A week ago, I sat down in front of my television to watch football, not because I wouldn't normally find myself there anyway but because I was looking for some distraction. For days leading up to that evening, my mind had been full of images of the fire burning hundreds of miles away in the canyons above my home town. I tend to keep an eye and ear out for all things Boulder, and after nearly twenty years of living next to the Pacific Ocean, I am still far more comfortable with the geography of the front range of the Rocky Mountains than I am with the Bay Area.
When I first found out about the Four Mile Canyon Fire, I was relaxing at the end of a long holiday weekend. In my mind I tried to picture the roads and terrain that might be affected. I used Al Gore's Internet to find images and maps that would help me comprehend the scope of the fire's progress. I remembered my own experience with forest fires, particularly the time my mother took my younger brother and I over to Barker Dam to fish one afternoon because she figured if the fire that was beginning to creep its way toward our mountain cabin found its way over our little hill, we could always hop in the lake. Happily, that never happened, and the trees on our property suffered more from the dreaded pine beetle and my father's chain saw than any nasty conflagration. Even that time when my dad errantly dropped one particularly tall Ponderosa on a power line. He took off, and decided to blame it on "those meddling kids" if asked. Happily, there were sparks but no ignition. Another tragedy averted.
The people in Four Mile Canyon and the surrounding ten mile radius weren't so lucky. While there are no reported deaths associated with the fire, at least one hundred and sixty-six homes were lost. I called my mother periodically over the next week as the flames continued to rise, and even though in my mind I knew that she was safe, I had that impulse to take her fishing near a lake.
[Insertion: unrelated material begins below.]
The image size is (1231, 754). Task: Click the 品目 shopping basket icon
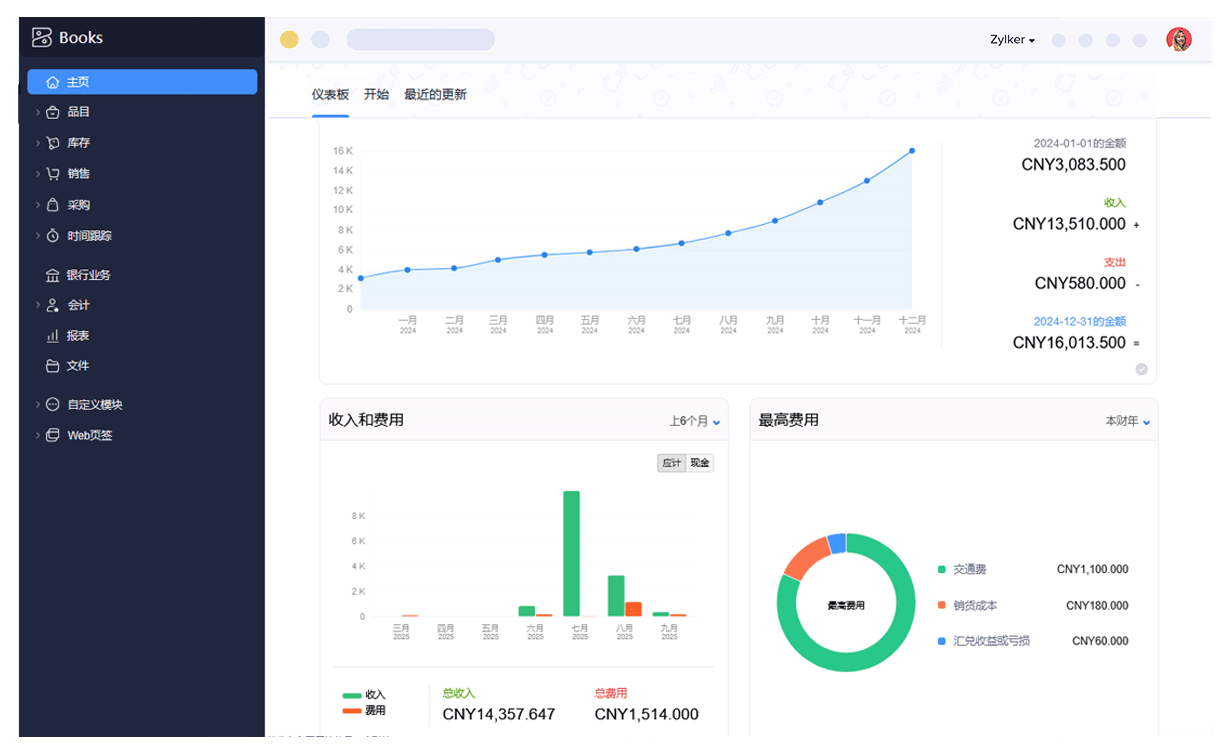coord(53,112)
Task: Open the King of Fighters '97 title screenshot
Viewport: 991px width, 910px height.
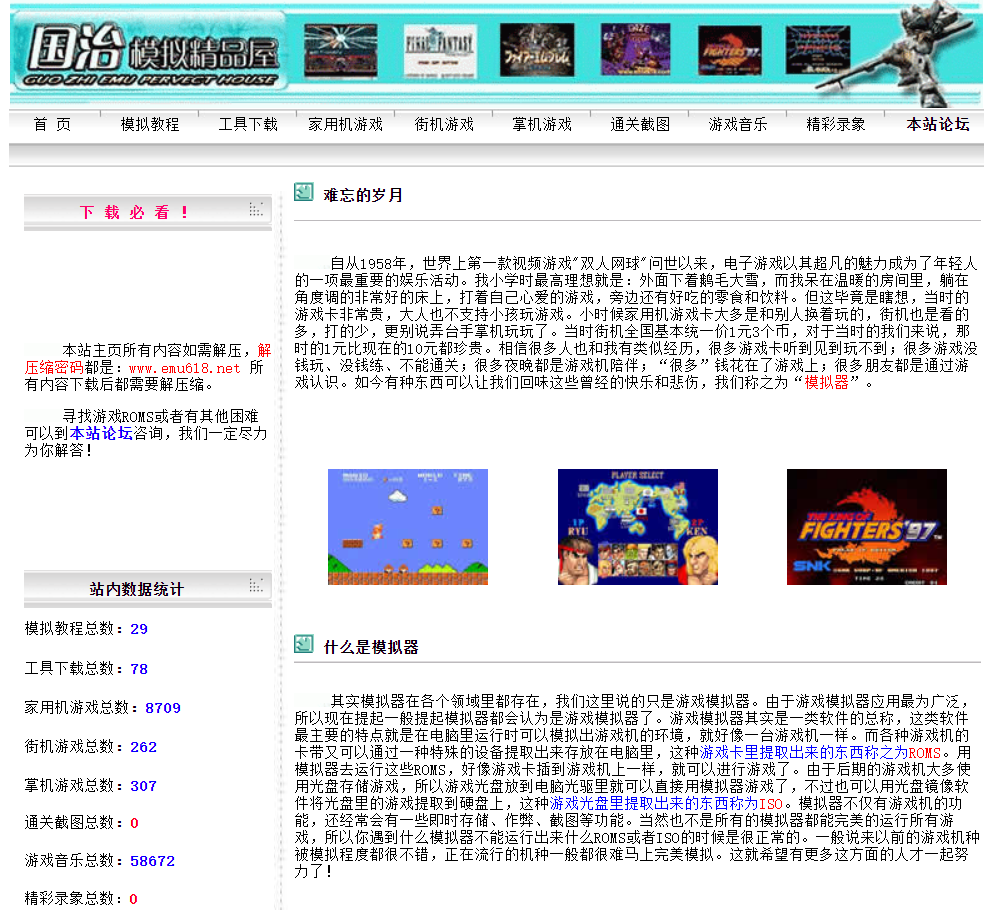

And so I sat there, on my couch, waiting for the NFL season to commence and take me away from my worries across the Continental Divide. Then, just before half time, the slow news crawl appeared at the top of the screen: "Explosion near San Bruno, residents being evacuated." Slowly the story began to encroach on the importance of the Vikings and Saints rematch. A gas pipeline had exploded, sending a fireball a hundred feet in the air and eventually an entire neighborhood was destroyed in just a few hours.
I got some advice from a friend: "Turn off the TV." I confess that it's not in my nature. I tend to stare into the fire until I understand it, or at least I try to. In both cases, Boulder and San Bruno, it is almost certain that some human made an error in judgement, not unlike cutting down a pine tree too close to a power line, and then the natural force took over. Impressively. The people who lost their homes begin the long process of rebuilding their lives.
The Saints ended up beating the Vikings, but fire was the winner that night, as it is so very often.